Wieder wurden umfangreiche Überwachungsmaßnahmen eingeleitet. Telefone wurden abgehört, E-Mail-Accounts mitgelesen, per sogenannter stiller SMS stündlich der Aufenthaltsort der Beschuldigten abgefragt. Konkrete Hinweise zur mg ergaben sich nicht. Im Lauf der Ermittlungen stieß das BKA auf Florian L., weil dieser über E-Mail mit Andrej H. kommunizierte. Die Überwachung von Florian L. führte zu Oliver R., mit dem sich Florian L. getroffen hatte, ein abgehörtes Telefonat mit Oliver R. wiederum zu Axel H. und zur Festnahme der Drei in Brandenburg an der Havel, wo sie versucht haben sollen, Bundeswehrfahrzeuge in Brand zu setzen. Das alles hat System, hat aber nicht zwingend mit der mg zu tun.

Wir haben "aktiv mitgestaltet", schreibt das BKA in seinem Muppetshowtext zur Militanzdebatte. Der nun bekannt gewordene, gefälschte Debattenbeitrag dürfte nicht die einzige "Einflussnahme" des BKA auf die Ermittlungen in Sachen mg gewesen sein. Und er zeigt erneut, dass das Verfahren gegen Axel H., Florian L. und Oliver R. ein geheimdienstlich angelegtes Verfahren ist, bei dem dem Gericht jeweils nur das präsentiert werden soll, was den Hintermännern genehm ist.

"Die Realität, die in den Akten dargestellt wird, ist nur eine scheinbare.

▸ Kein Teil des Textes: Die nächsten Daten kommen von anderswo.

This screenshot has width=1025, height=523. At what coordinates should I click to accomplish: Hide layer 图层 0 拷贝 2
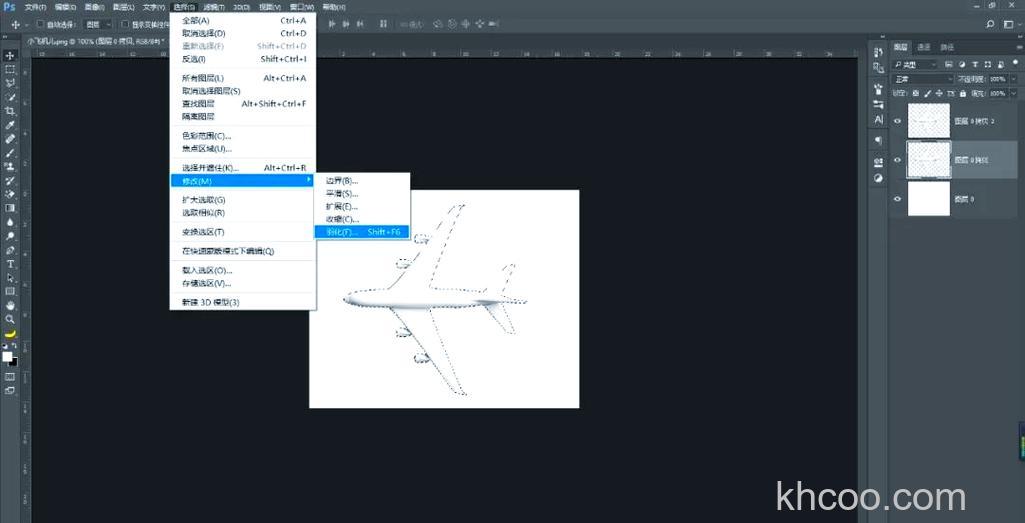click(897, 121)
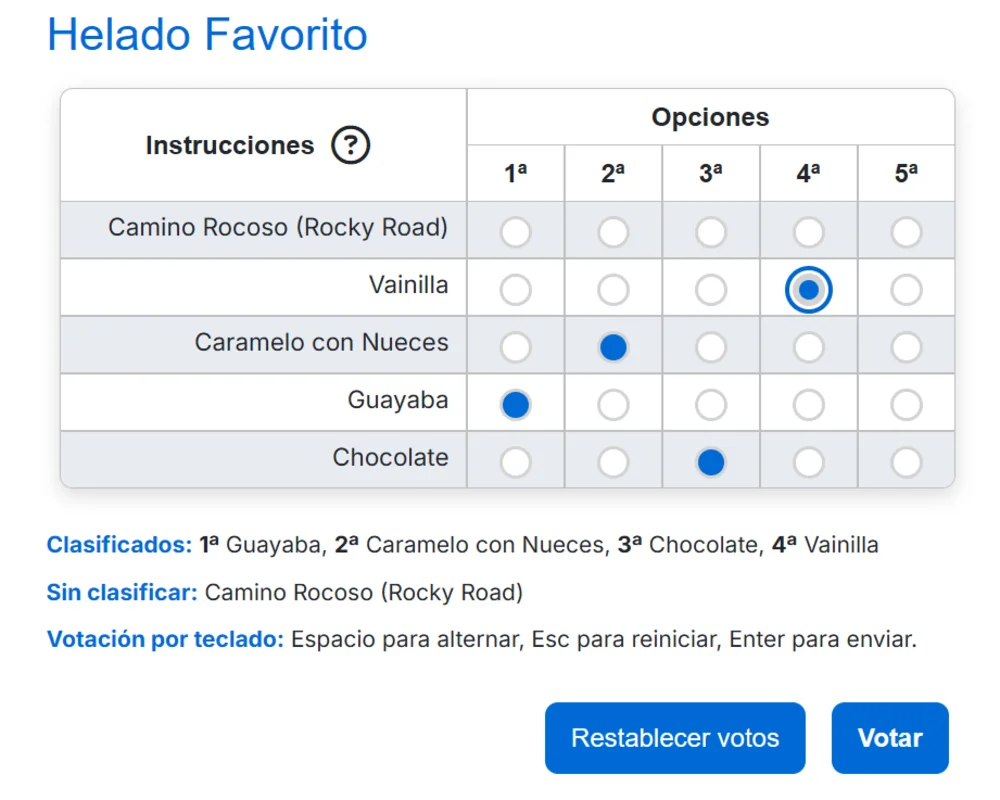
Task: Click the Opciones column header
Action: click(710, 116)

Die einzelnen Fakten und Indizien werden unter einem spezifischen Raster zusammengestellt und ergeben dann das entsprechende Bild. Würde man nur eine Stellschraube an dem zugrunde liegenden Raster verstellen, würde sich auf Grundlage der gleichen Fakten ein anderes Bild ergeben", erklärte die AnwältInnen im mg-Verfahren bereits im September 2008. (mb.)